East Palestine, the first Ohio station passed by the train, appeared to be a little village nestled in between two great hills. There were enough people scattered at the tracks, however, to warrant the presumption that it was a city of considerable importance.

From early dawn, when the first rays of the sun came shimmering through the Allegheny mists, the country through which the McKinley funeral train passed seemed alive with waiting people. As the train was later than its schedule the probabilities were that many thousands lined up along the track had been waiting for almost an hour for the fleeting glimpse of the cars accompanying the murdered President’s body to its last resting place.

Steel workers, with their dinner pails in their hands, ran the risk of being late at the mills in order to pay their last homage to the dead. It was at the steel towns, just east of Pittsburg, that the largest early crowds lined the tracks.

Between and east of the mill towns was the open mountain country interspersed with an occasional cluster of houses near coal mines or oil wells. Even in the open country as early as 6 a. m. there were people gathered at the cross-roads or leaning against farm fences.

Faces were seen peering through, up and down windows of houses situated near the tracks. In railroad yards hundreds were crowded on top of cars so as to obtain a view as the sections of the Presidential train picked their way through the maze of tracks. Women and girls as well as men and boys were eager to see the cars go by.

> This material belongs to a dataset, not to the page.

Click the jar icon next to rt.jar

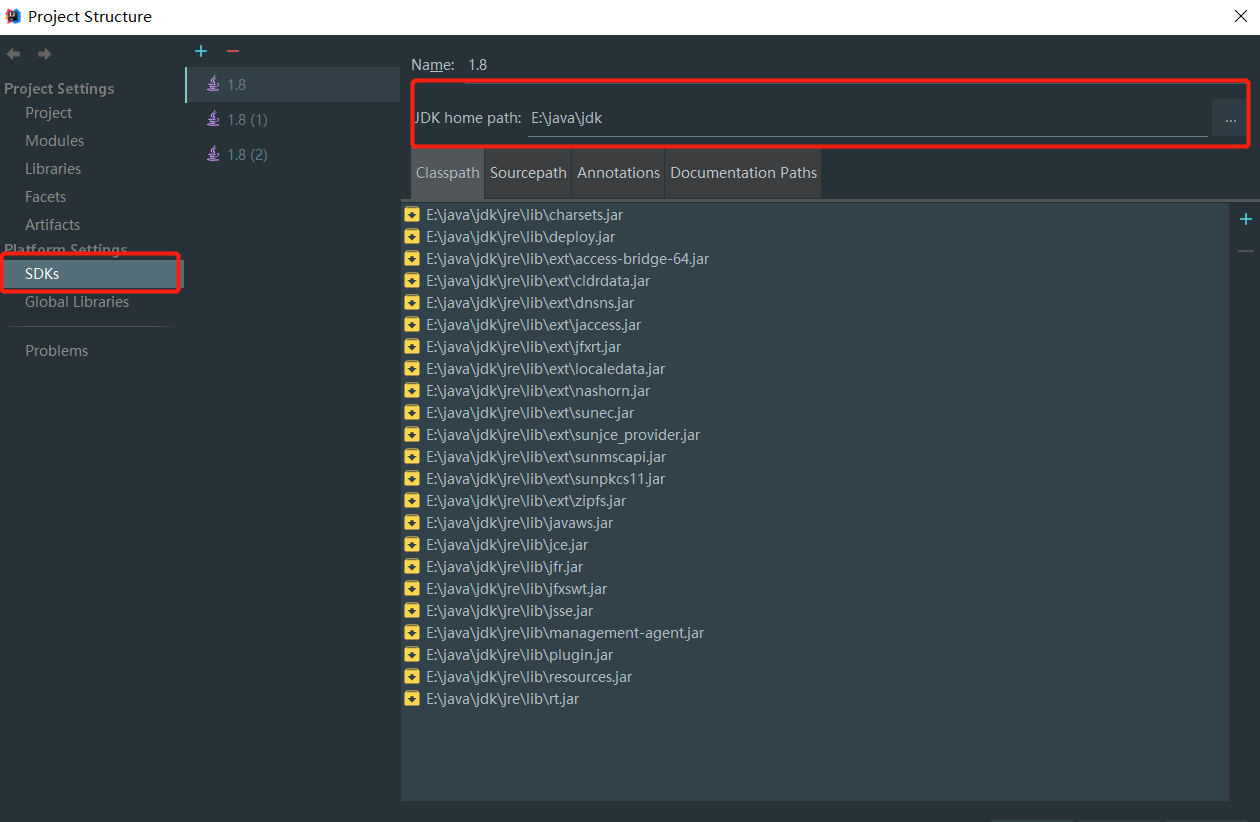(x=412, y=698)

In the railroad cars in Pitcairn, a few miles east of Pittsburg, hundreds of factory girls were lined up. It was 8:35 a. m. when the train passed through Pitcairn, so most of the girls with lunch boxes under their arms must have been quite late to work, all for the sake of the few seconds’ look at the train which brought so close to them the victim of the anarchist’s bullet and his successor, President Roosevelt.

Young women who were not shop girls were there, too, evidently having come from the most exclusive residence districts of the little city, trudging through the rough tracks to obtain a brief look.

Away from the crowds at the towns solitary watchers were passed. Engineers and firemen of passing trains leaned far out of their cab windows when the train approached. Boys and girls, perched high on rocky crags, remained in their points of vantage to see the train fly past.

As the train neared Pittsburg it passed between a continuous line of men and women, boys and girls, miles long.

There was hardly a space of a dozen feet that was not filled. On the sides and tops of the near-by foothills colored specks told of the bright dresses of women and girls, who were watching the entrance of the long tunnel in Pittsburg, which was like a human archway, so many persons of all ages and sexes were crowded around and above the black opening.